Fabrication, mechanical and thermal behaviors of antiperovskite manganese nitride Mn3.1Zn0.5Sn0.4N reinforced aluminum matrix composites

Abstract

Lightweight aluminum matrix composites with excellent mechanical and thermal properties are urgently required in applications of aerospace, electronics and military industries owning dimensional stability and long-life span. Antiperovskite manganese nitrides can be regarded as ideal reinforcements due to their high mechanical properties, low negative thermal expansion and wide temperature ranges.
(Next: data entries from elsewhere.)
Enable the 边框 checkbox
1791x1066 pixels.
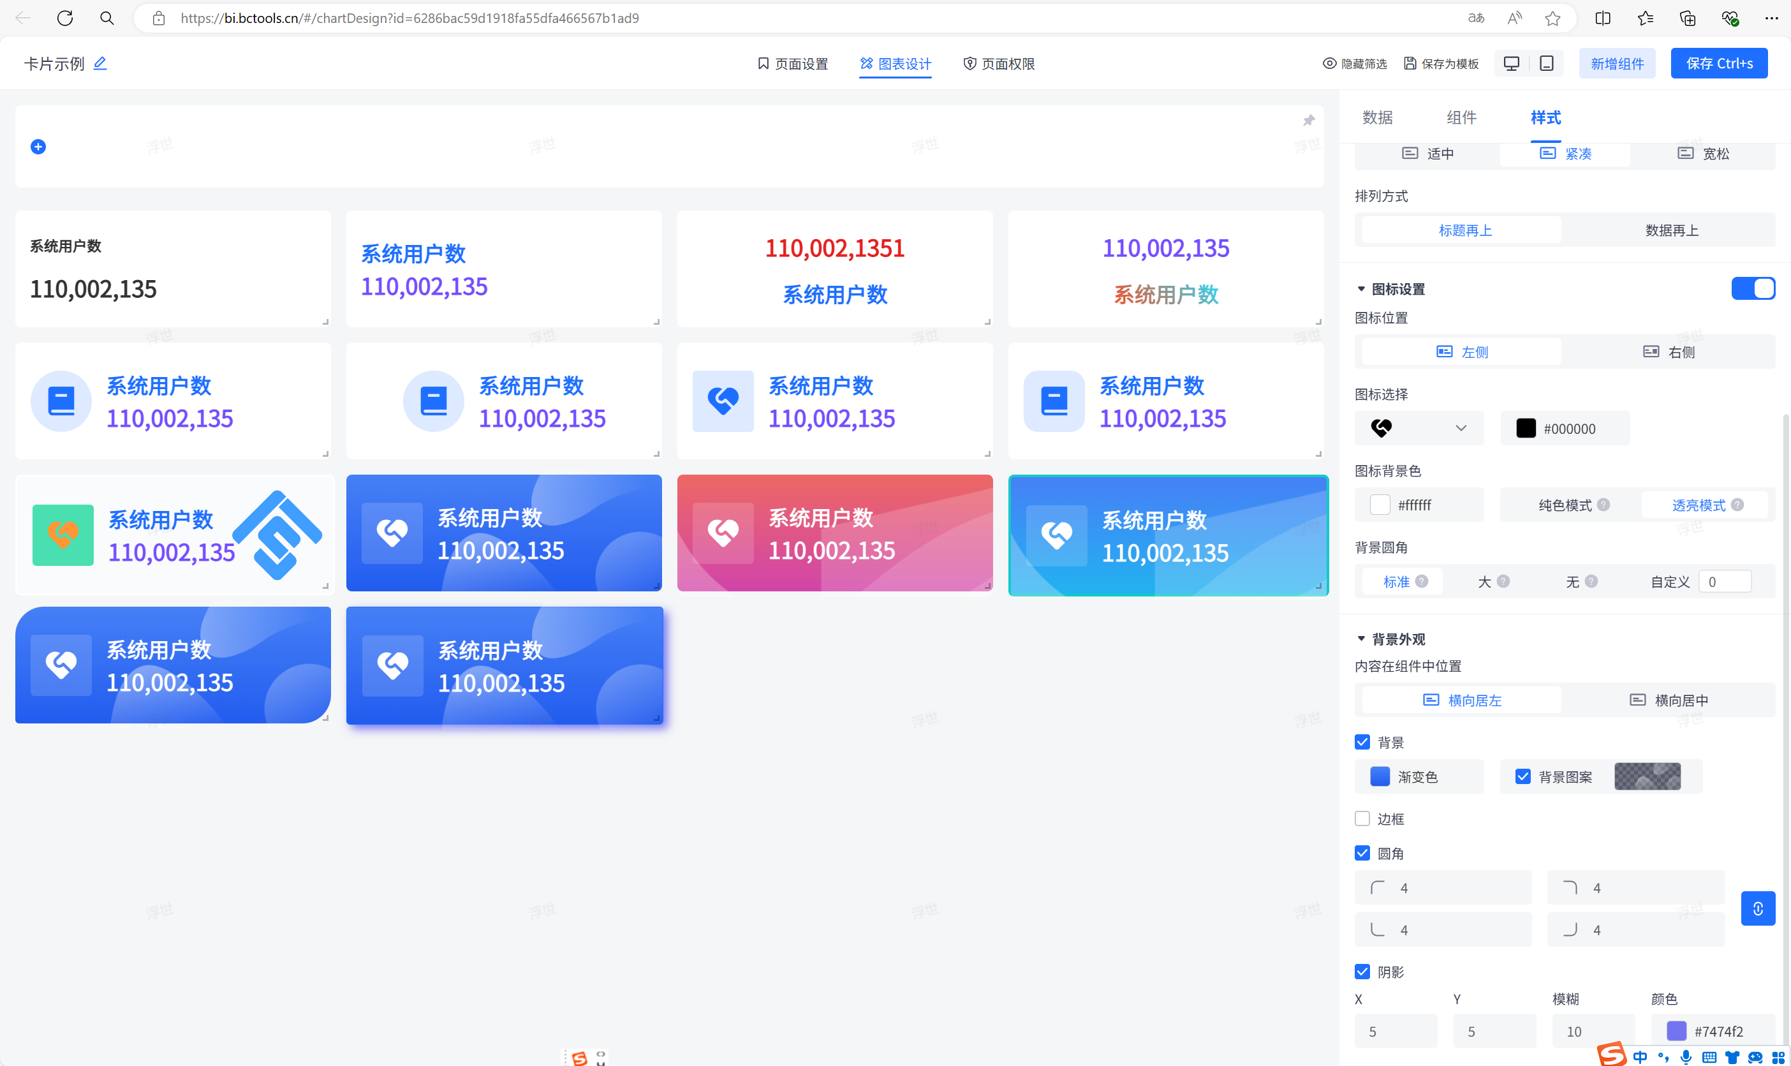point(1362,818)
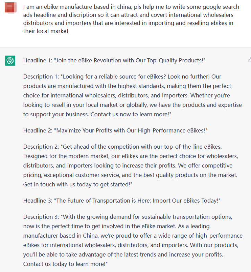Click the ChatGPT logo avatar
251x272 pixels.
tap(10, 61)
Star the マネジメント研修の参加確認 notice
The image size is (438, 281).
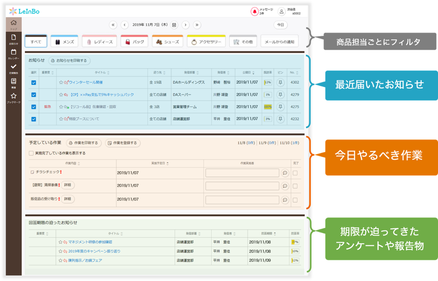pyautogui.click(x=60, y=242)
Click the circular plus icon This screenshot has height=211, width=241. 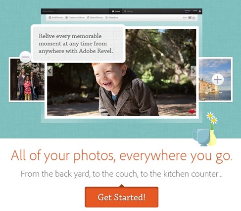pyautogui.click(x=218, y=80)
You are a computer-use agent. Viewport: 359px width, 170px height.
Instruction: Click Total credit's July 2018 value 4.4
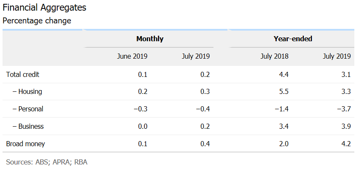(x=283, y=74)
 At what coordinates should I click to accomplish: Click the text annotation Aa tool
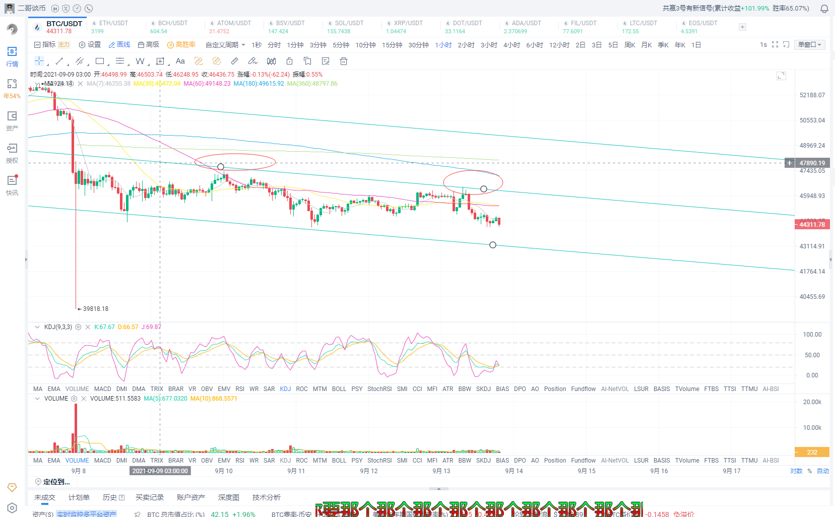(180, 61)
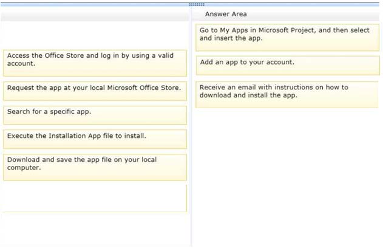Click empty Answer Area space below email step
The height and width of the screenshot is (248, 383).
287,176
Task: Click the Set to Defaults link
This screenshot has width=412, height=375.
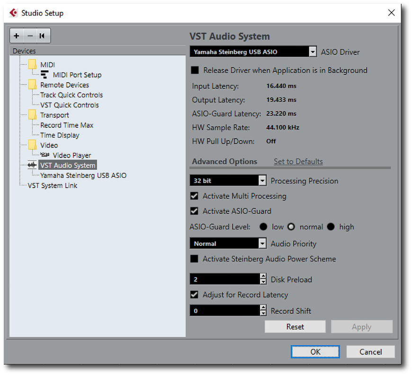Action: coord(298,161)
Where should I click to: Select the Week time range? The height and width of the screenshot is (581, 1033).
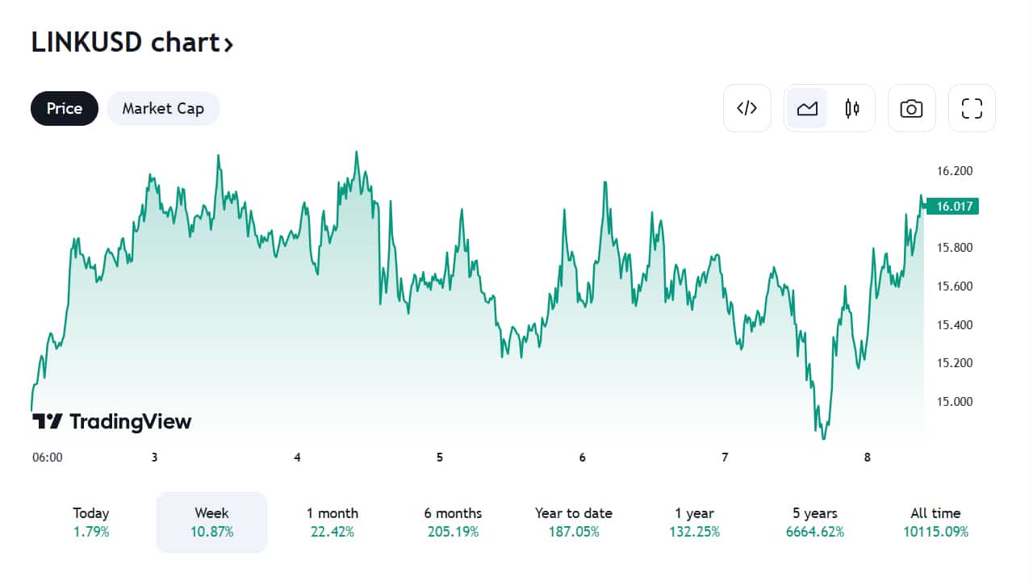(x=211, y=522)
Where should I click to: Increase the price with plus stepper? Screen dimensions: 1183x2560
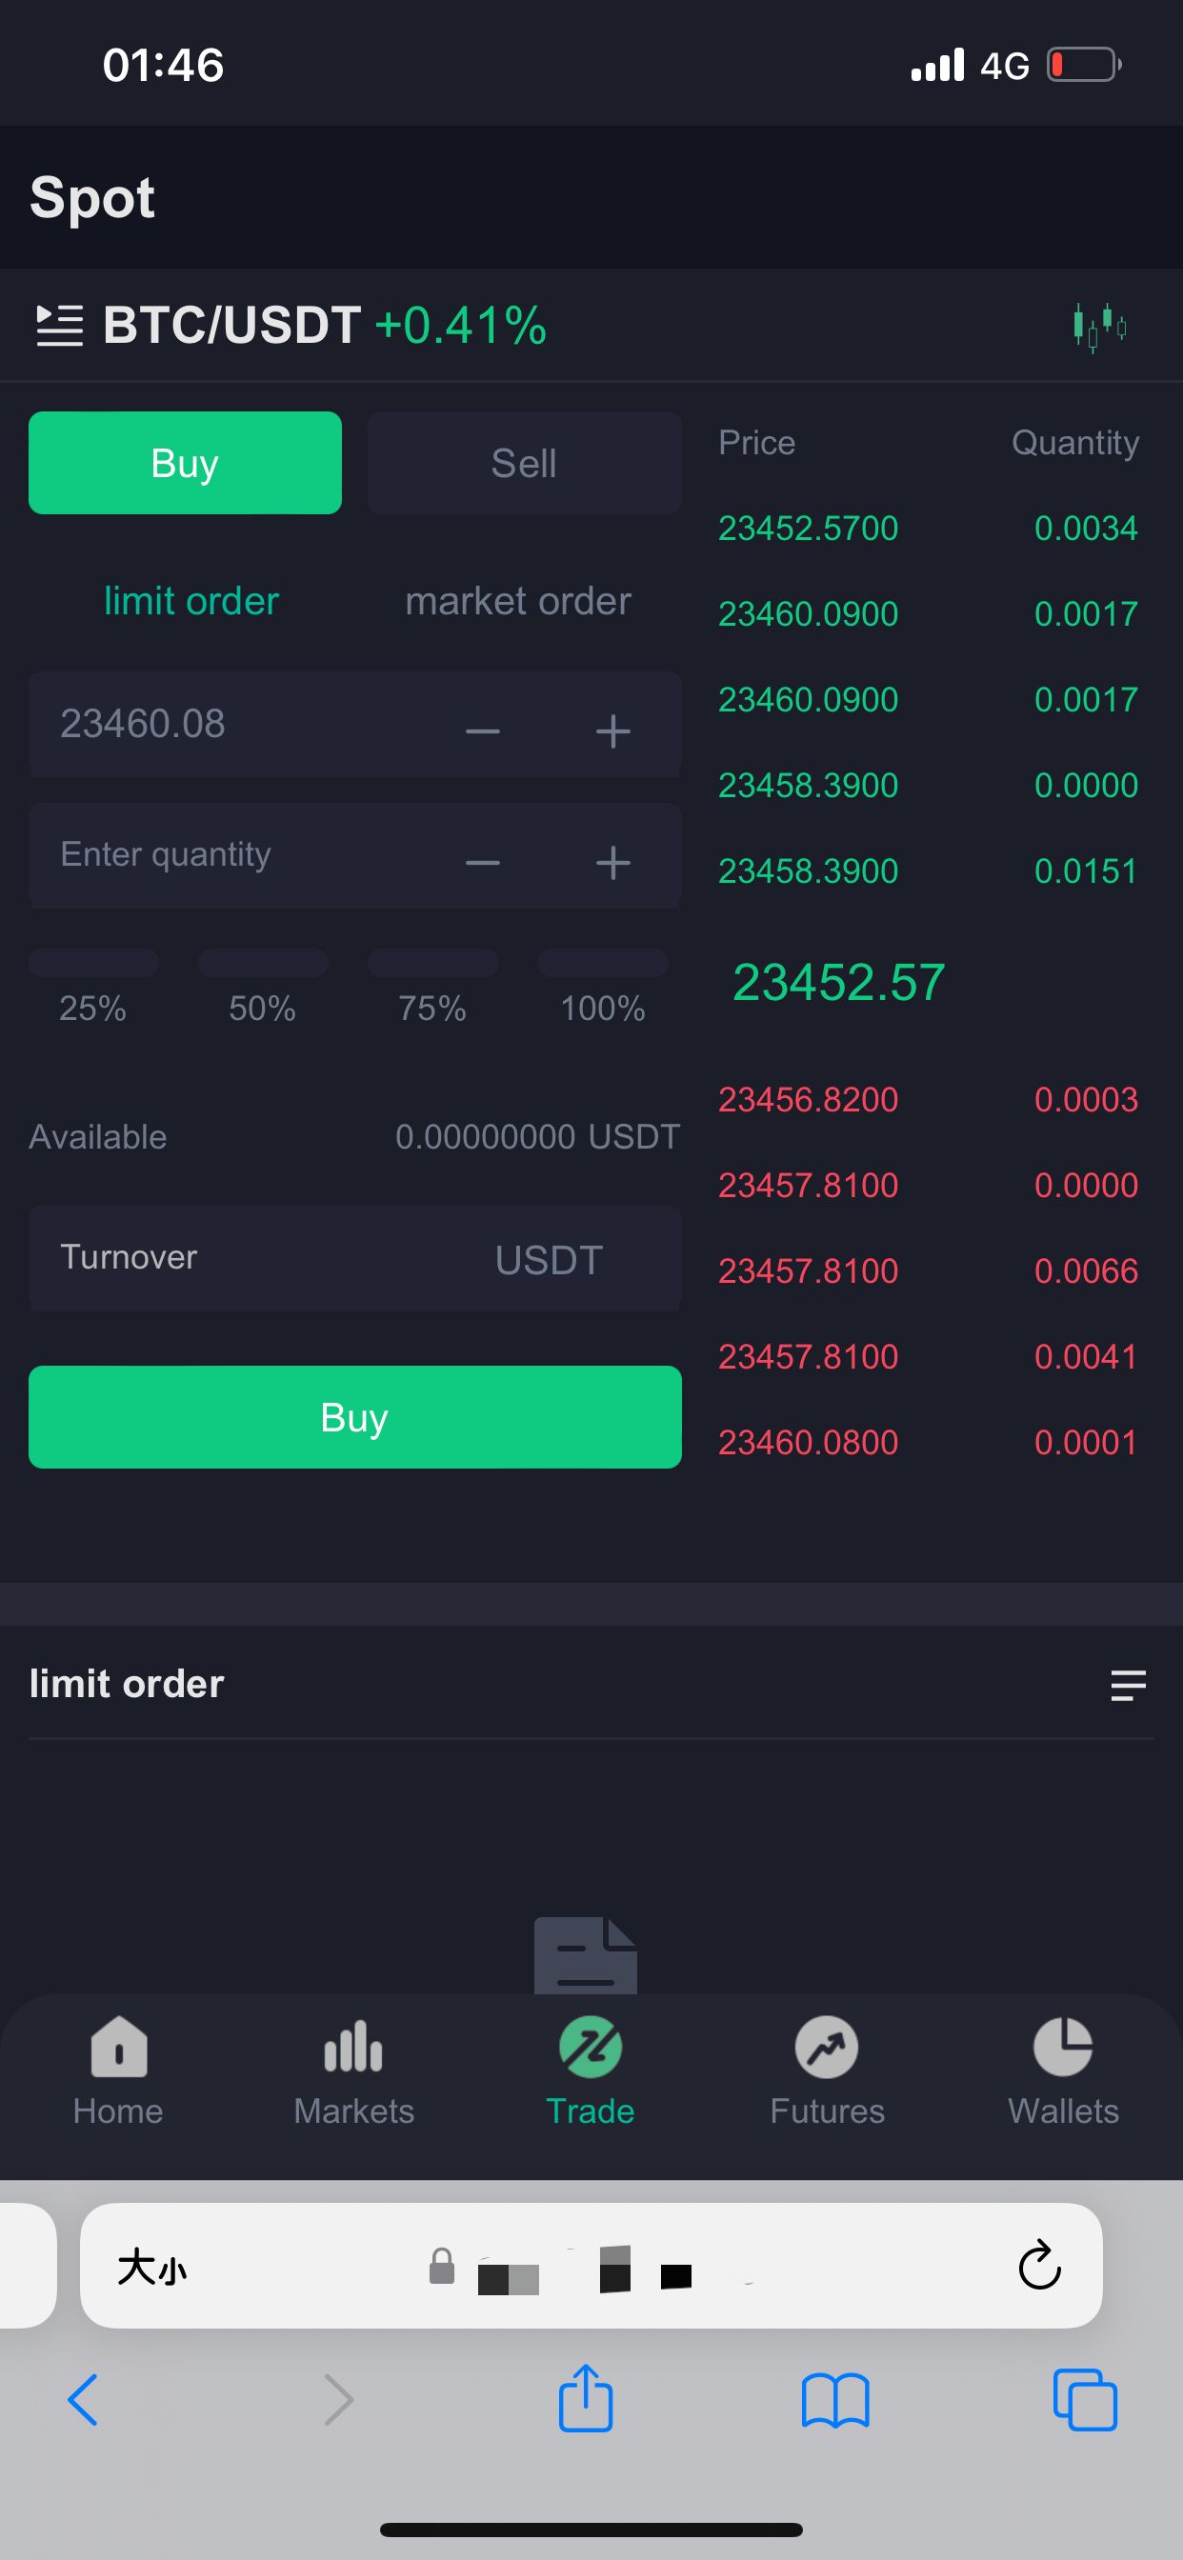point(612,730)
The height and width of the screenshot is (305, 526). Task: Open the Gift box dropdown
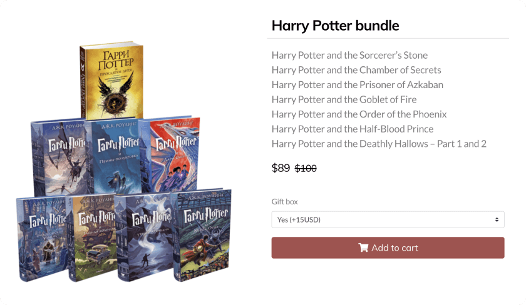(x=388, y=219)
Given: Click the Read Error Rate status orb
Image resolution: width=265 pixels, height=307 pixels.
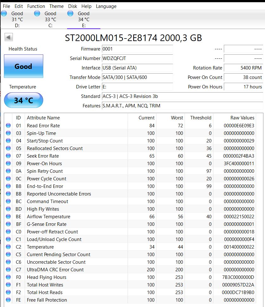Looking at the screenshot, I should (x=8, y=126).
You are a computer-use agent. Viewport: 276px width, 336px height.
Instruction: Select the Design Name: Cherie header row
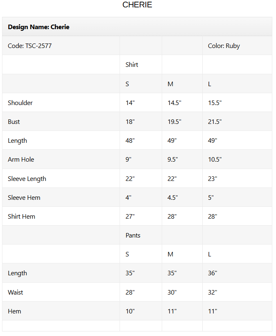click(x=38, y=27)

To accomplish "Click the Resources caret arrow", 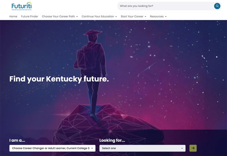I will (166, 17).
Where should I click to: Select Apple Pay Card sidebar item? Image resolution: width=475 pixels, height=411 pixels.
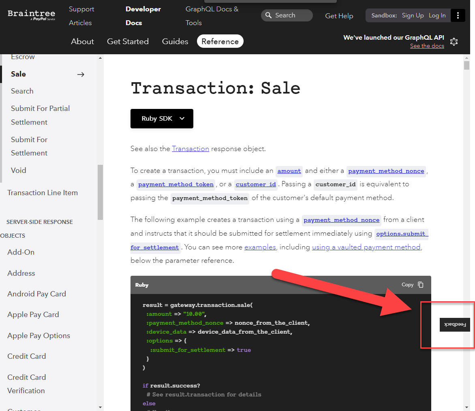(33, 315)
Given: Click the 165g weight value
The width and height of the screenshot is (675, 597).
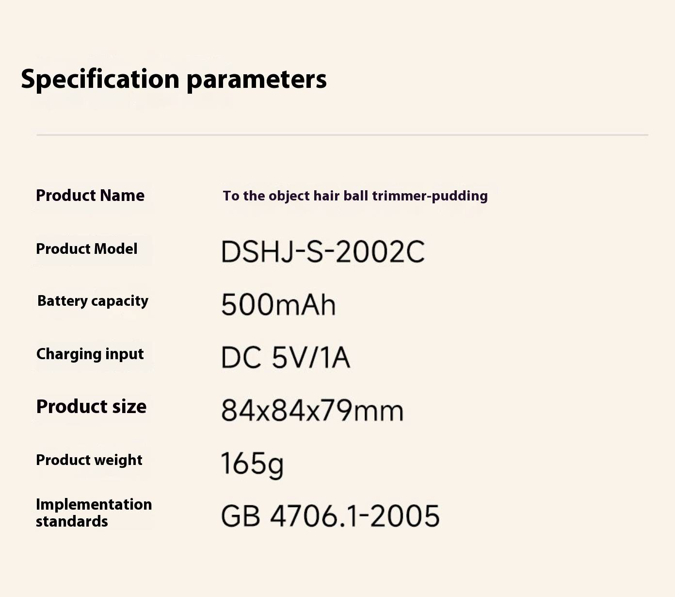Looking at the screenshot, I should (252, 464).
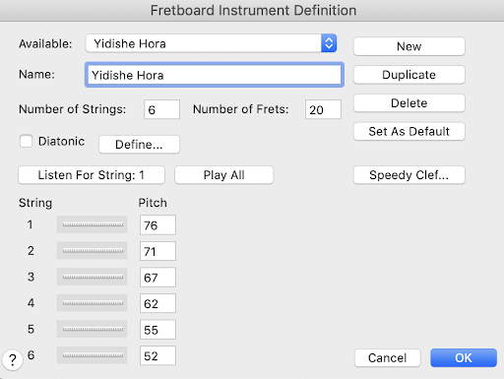Image resolution: width=504 pixels, height=379 pixels.
Task: Click the string 1 play bar
Action: pos(92,224)
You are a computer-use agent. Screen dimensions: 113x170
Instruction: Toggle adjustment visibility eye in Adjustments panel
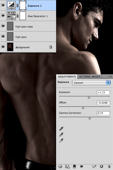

In this paper, 30 vol % Mn3.1Zn0.5Sn0.4N/Al composites with Mn3.1Zn0.5Sn0.4N particle sizes of 130, 63 and 12 μm were fabricated by vacuum hot-pressing sintering under sintering temperatures of 450, 500 and 550 °C, respectively. Material phase analysis, microstructural characterization, and bulk density measurements of Mn3.1Zn0.5Sn0.4N/Al composites are conducted. Three-point bending and nano-indentation mechanical properties of Mn3.1Zn0.5Sn0.4N/Al composites are studied, while thermal expansion and conductivity of Mn3.1Zn0.5Sn0.4N/Al composites are also investigated. For the Mn3.1Zn0.5Sn0.4N/Al composite sintered at 450 °C with particle size of 130 μm, the Young's modulus of 87.35 GPa, flexural strength of 169.3 ± 7.60 MPa and flexural strain of 3.62 ± 0.09% are produced. Meanwhile, the lowest coefficient of thermal expansion of 3.14 ppm °C−1 and largest thermal conductivity of 126.2 ± 7.0 W m−1 K−1 are possessed as well. Semi-coherent and coherent interfaces of Al–Mn and Sn–Mn3.1Zn0.5Sn0.4N with a width of ~100 nm are determined, which clearly indicates the interfacial characteristics within the Mn3.1Zn0.5Sn0.4N/Al interfacial micro-zones. This work can provide a good understanding and guide for designing and preparing novel structural-functional composite materials with excellent mechanical and thermal properties.